A city in Japan, which played a role during the Second World War as the launching base for kamikaze suicide attacks during the last months of the said conflict, seeks UNESCO recognition for the documents it has in its hands connected to that part of WWII history.
The mayor of Minamikyushu, Kampei Shimoide, along with the others who are associated with the said project stated that they are hoping to register the collection of documents to the UNESCO Memory of the World. In this way, they added, the horrors and suffering related to the Second World War- particularly the suicidal kamikaze attacks – will not go unremembered by the world’s future generations.
The tea-farming town of Chiran in the Japanese city of Minamikyushu was the site of a base of the Imperial Japanese Army which became the launching location of hundreds of kamikaze attacks during the Battle of Okinawa which occurred in the last months of the Second World War.
As a matter of fact, the town houses the Chiran Peace Museum, an institution built as a memorial to these kamikaze pilots. The collection of documents are kept in this museum.
“The documents serve as a reminder of the extremes people are driven to in such desperate conditions. We believe they are an invaluable record of the horror of war,” said Mutsuo Kuwashiro, the curator of the museum who also serves as an adviser to the city government as well.
It has been seventy years since Japan’s defeat during World War Two but the country’s wartime legacy still stirs sensitivities from its neighboring countries particularly China and South Korea. Many in Japan are afraid that memories of the suffering the country caused during the war could go lost along with the passing of its older generation. Additionally, there are those inside and outside Japan who worry about the possibility that the country’s monuments and artifacts related to the Second World War would be used to glorify it.

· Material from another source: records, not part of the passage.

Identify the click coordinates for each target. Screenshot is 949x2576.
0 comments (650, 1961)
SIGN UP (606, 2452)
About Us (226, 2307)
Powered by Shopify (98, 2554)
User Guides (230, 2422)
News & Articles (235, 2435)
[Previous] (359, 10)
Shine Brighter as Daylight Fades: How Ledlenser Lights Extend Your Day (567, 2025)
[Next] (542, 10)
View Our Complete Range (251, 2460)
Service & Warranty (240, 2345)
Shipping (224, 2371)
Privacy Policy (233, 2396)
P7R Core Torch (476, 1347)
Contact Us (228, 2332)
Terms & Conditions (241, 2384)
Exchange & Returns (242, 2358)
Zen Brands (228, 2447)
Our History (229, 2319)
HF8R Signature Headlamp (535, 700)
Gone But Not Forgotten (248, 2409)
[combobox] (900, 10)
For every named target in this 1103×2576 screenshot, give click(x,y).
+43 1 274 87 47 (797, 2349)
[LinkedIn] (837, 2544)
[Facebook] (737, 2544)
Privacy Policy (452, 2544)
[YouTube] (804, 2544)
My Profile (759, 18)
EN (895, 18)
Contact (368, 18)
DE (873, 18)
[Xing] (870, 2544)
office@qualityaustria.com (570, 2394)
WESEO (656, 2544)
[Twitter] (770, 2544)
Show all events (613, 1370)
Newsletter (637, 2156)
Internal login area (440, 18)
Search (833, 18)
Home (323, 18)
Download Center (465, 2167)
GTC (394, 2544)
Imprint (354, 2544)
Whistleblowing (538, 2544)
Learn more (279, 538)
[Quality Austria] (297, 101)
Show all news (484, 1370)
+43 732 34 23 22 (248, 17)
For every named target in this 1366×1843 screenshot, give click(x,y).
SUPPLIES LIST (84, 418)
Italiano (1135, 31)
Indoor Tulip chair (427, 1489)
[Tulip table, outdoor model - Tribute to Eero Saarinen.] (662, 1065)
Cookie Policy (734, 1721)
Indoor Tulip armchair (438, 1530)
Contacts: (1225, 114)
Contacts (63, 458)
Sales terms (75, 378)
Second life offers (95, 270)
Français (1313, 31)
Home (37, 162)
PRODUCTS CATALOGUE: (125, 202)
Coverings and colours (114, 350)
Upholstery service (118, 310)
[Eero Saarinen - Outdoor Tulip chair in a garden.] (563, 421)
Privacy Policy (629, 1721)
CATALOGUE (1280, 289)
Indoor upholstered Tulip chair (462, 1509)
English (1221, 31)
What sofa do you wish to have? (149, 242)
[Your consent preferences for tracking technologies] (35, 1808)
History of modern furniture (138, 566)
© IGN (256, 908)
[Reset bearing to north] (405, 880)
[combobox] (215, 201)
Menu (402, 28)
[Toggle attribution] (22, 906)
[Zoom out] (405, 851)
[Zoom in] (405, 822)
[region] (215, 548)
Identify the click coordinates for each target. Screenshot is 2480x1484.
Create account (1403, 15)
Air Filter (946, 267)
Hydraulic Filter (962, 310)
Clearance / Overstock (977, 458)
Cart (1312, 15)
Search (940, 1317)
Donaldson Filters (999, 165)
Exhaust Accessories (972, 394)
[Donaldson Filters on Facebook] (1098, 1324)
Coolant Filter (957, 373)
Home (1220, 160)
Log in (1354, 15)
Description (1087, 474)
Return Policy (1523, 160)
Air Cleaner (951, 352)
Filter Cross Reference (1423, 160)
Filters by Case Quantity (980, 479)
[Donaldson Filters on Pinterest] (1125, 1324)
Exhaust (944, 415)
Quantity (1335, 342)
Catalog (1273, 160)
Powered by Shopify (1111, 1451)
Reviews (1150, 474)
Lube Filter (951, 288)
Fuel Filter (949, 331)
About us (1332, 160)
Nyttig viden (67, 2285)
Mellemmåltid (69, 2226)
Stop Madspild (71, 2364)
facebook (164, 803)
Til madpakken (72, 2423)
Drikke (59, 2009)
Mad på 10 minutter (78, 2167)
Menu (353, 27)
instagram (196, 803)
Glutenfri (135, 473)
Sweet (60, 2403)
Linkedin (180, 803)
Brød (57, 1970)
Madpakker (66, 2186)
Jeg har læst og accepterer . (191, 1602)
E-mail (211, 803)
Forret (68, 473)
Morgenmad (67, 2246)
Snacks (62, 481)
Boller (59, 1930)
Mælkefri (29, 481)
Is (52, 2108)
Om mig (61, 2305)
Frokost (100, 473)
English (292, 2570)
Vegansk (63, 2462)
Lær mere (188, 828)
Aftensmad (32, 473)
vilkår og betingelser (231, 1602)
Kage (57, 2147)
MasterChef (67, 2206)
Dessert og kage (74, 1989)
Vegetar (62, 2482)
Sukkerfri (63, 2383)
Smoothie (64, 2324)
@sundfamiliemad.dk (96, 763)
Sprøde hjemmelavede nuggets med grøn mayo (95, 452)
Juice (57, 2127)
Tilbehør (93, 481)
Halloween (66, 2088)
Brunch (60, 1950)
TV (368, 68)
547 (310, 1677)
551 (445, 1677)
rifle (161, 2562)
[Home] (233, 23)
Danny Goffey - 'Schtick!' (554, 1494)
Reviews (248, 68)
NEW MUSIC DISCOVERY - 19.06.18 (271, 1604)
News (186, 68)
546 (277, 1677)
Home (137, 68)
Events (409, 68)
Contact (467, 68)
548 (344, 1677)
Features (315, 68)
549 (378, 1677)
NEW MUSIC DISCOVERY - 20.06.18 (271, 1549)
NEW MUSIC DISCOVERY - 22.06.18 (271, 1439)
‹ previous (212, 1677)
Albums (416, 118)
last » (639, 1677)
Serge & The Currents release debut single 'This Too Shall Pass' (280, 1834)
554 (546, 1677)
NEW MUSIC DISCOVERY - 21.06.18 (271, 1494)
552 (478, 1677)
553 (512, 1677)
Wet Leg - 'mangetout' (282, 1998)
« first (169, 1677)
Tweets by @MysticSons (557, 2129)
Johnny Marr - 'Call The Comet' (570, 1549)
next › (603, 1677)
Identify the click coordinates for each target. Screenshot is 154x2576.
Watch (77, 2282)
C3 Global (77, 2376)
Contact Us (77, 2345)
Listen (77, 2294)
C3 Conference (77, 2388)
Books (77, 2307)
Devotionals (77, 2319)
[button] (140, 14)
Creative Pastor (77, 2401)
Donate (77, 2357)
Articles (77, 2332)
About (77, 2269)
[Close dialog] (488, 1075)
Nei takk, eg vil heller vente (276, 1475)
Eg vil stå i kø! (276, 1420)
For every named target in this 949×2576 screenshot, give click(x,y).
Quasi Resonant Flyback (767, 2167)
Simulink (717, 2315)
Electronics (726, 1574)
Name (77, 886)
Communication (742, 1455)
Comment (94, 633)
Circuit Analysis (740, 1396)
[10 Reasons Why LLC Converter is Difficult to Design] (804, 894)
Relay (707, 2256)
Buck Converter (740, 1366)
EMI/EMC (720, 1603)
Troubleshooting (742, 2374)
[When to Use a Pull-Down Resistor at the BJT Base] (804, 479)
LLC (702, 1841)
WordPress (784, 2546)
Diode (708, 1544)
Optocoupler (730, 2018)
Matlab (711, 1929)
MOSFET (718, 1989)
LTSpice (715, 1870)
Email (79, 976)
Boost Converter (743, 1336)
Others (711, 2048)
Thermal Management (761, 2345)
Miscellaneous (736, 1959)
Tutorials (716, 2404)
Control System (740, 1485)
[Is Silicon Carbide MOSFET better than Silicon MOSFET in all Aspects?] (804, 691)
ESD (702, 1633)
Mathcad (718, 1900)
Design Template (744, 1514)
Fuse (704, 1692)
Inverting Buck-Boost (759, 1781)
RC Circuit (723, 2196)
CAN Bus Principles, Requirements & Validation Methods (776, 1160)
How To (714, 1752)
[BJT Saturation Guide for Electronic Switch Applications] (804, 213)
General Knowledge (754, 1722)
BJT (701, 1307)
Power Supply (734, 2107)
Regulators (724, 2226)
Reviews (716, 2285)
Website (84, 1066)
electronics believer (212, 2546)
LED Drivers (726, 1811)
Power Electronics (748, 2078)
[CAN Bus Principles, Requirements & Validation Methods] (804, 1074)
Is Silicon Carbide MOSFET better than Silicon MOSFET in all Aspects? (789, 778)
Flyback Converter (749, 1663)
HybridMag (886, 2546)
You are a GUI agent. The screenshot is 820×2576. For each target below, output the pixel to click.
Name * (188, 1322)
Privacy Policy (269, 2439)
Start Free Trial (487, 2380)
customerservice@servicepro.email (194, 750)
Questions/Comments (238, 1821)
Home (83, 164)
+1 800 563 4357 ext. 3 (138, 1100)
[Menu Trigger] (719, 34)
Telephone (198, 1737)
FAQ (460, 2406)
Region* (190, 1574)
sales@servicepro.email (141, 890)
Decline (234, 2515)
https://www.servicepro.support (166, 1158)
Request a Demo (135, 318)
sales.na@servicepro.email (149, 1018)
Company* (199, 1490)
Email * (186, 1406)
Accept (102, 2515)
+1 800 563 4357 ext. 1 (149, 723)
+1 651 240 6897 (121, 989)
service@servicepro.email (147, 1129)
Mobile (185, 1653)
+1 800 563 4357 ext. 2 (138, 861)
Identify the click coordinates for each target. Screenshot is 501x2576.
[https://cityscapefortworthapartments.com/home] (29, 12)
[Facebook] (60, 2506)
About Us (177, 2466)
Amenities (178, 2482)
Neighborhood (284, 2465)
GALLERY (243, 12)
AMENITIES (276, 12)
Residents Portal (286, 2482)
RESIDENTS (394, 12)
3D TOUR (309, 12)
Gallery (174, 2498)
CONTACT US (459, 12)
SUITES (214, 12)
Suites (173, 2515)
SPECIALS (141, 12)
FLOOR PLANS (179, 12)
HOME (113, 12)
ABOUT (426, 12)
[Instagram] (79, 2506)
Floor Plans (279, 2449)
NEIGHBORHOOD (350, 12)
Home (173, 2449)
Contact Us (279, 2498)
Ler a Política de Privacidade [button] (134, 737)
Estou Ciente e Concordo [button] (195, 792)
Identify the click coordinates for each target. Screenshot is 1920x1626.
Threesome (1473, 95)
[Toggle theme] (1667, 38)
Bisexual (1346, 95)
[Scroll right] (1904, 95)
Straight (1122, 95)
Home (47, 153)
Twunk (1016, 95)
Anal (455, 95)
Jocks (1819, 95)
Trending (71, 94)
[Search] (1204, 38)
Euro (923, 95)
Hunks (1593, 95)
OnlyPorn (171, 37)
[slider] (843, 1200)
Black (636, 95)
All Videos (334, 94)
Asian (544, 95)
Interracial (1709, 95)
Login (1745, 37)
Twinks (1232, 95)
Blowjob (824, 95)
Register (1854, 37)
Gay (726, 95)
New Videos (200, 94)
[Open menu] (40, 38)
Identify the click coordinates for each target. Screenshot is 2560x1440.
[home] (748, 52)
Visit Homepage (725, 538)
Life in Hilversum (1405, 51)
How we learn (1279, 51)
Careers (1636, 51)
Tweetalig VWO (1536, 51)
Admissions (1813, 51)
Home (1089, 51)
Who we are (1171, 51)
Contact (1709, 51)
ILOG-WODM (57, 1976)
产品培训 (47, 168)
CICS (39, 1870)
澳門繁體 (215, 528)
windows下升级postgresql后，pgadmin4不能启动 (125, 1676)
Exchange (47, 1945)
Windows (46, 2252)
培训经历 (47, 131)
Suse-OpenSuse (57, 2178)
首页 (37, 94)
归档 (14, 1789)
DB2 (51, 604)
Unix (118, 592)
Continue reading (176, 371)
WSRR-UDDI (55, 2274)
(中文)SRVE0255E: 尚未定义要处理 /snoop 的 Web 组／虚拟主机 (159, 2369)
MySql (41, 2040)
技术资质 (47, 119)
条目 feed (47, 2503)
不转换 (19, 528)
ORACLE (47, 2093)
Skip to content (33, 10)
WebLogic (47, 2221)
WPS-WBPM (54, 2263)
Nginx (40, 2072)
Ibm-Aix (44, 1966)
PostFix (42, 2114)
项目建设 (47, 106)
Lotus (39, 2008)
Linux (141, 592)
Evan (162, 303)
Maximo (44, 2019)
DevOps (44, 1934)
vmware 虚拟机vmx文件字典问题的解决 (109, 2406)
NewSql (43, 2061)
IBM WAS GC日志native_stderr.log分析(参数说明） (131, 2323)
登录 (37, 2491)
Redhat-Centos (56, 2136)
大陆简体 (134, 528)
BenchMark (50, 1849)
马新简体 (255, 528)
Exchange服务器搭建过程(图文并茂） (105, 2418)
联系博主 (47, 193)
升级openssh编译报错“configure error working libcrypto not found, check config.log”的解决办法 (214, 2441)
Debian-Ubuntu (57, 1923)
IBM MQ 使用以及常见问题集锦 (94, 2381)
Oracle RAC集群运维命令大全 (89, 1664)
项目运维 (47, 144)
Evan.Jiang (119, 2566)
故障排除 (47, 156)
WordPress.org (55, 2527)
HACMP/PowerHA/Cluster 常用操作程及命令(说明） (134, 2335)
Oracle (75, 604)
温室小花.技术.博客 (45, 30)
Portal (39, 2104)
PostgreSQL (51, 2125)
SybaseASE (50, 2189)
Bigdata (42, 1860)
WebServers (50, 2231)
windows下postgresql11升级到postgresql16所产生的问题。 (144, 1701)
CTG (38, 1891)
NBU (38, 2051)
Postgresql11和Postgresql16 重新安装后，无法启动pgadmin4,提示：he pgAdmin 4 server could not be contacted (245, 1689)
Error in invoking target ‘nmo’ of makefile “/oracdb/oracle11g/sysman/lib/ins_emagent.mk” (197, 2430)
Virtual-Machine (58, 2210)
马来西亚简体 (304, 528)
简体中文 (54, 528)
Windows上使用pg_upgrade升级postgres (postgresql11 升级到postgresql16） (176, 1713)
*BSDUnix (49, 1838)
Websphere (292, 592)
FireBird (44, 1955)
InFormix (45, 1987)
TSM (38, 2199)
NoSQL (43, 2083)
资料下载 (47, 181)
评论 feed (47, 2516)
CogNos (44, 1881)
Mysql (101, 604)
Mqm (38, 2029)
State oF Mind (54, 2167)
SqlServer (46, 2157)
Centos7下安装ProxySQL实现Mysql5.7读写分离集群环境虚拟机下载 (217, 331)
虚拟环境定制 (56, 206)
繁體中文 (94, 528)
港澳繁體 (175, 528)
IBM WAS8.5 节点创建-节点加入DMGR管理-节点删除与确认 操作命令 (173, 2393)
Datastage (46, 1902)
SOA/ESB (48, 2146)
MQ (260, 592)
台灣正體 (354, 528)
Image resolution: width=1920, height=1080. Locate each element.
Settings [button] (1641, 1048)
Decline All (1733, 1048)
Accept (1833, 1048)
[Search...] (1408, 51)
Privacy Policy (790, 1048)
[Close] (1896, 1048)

Among the collection the Chiran Peace Museum wants included in UNESCO’s Memory of the World registry are the “hachimaki” headbands written by family and friends of the kamikaze pilots as well as the farewell messages and tragic letters written by the pilots themselves who embarked in the suicidal missions expecting to die, their fighter planes carrying only enough fuel to reach their targets.
“Take courage, forget the past, and find new ways to be happy in the future,” said one such heartbreaking letter penned by one kamikaze mission pilot by the name of Toshio Anazawa to his fiance, Chieko. Anazawa was only 23 years old when he died.
However, to formally apply for the UNESCO Memory of the World, the city of Minamikyushu must first gain the approval of the education ministry of Japan, something that has no surety of succeeding or not.
Nevertheless, M.G. Sheftall, a history professor at the Shizuoka University in Japan, made it clear that the group has promised to drop the plan if Japanese authorities try to distort the original purpose for the appeal.